More generally, Dr Melrose believes Chemeq needs to be a manufacturer so that it can afford to invest in ongoing research and development.

“If you don’t manufacture, you are not assured of your long-term viability,” he said.

“You need to churn about 15 per cent [of sales] back into R&D.”

Dr Melrose said an important R&D focus was the development of new products.

“It’s wrong to say we are a one-product company, that is totally wrong. We are a technology company choosing to focus in the animal healthcare area,” he told WA Business News.

Another major focus for Chemeq is gaining regulatory approvals.

Its polymeric antimicrobial is approved for use in pigs in South Africa and New Zealand.

It is close to obtaining approvals in Thailand and South Korea and is pursuing approvals in Australia and the US.

The company emphasises that the US Food & Drug Administration is fast-tracking the approval process, but after two years the task is still not complete.
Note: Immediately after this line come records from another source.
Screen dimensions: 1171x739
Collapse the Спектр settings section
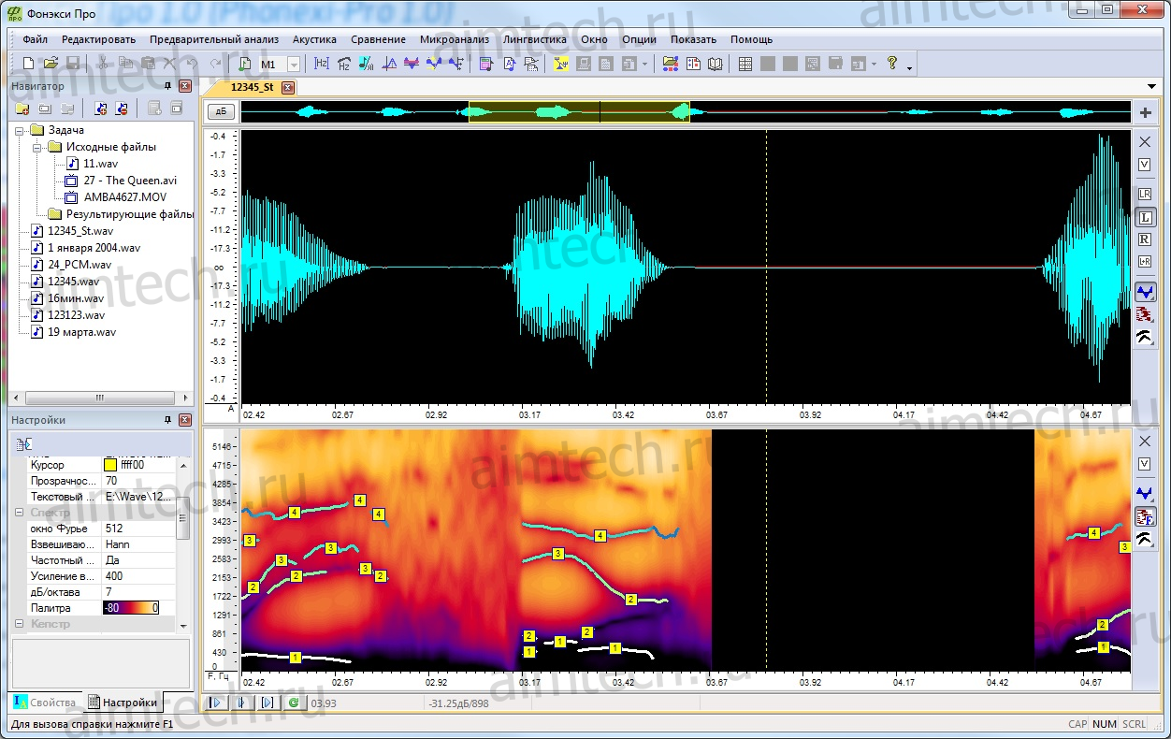21,513
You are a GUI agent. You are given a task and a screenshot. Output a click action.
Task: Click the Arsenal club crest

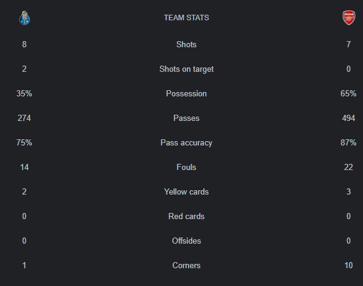[349, 18]
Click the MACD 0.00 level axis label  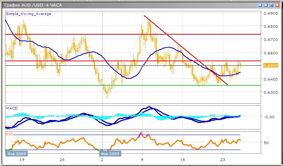click(x=268, y=117)
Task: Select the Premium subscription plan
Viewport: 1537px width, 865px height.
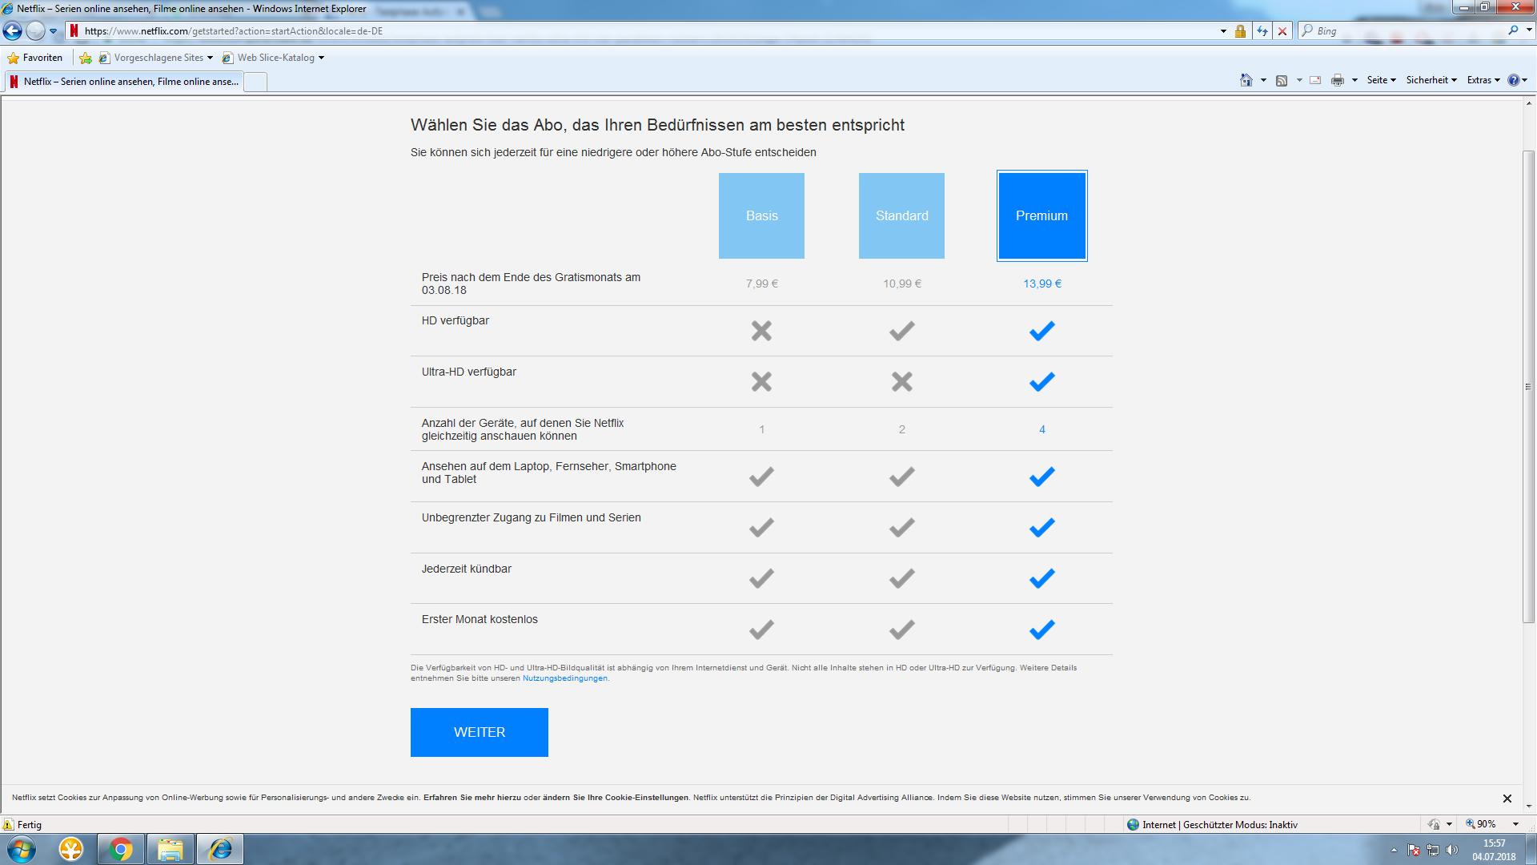Action: [1041, 215]
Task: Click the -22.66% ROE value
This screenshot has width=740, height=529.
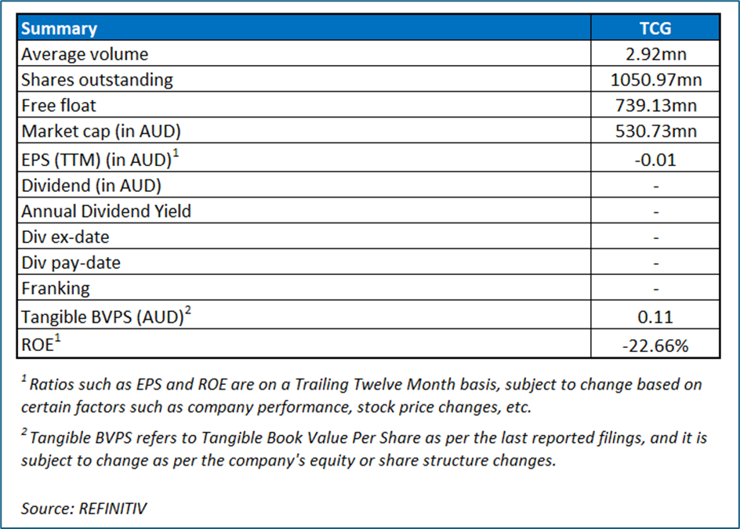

Dr Melrose blames personnel changes in the US bureaucracy and is hoping for more progress once Chemeq can supply samples from its new manufacturing plant.

The regulatory approval process for poultry is less advanced.

The main targets are New Zealand, South Africa, Thailand and Brazil.

As well as seeking regulatory approvals, the company is conducting large-scale commercial trials to win approval from industry.

Its largest trials have used 1,535 pigs and 2,160 chickens respectively.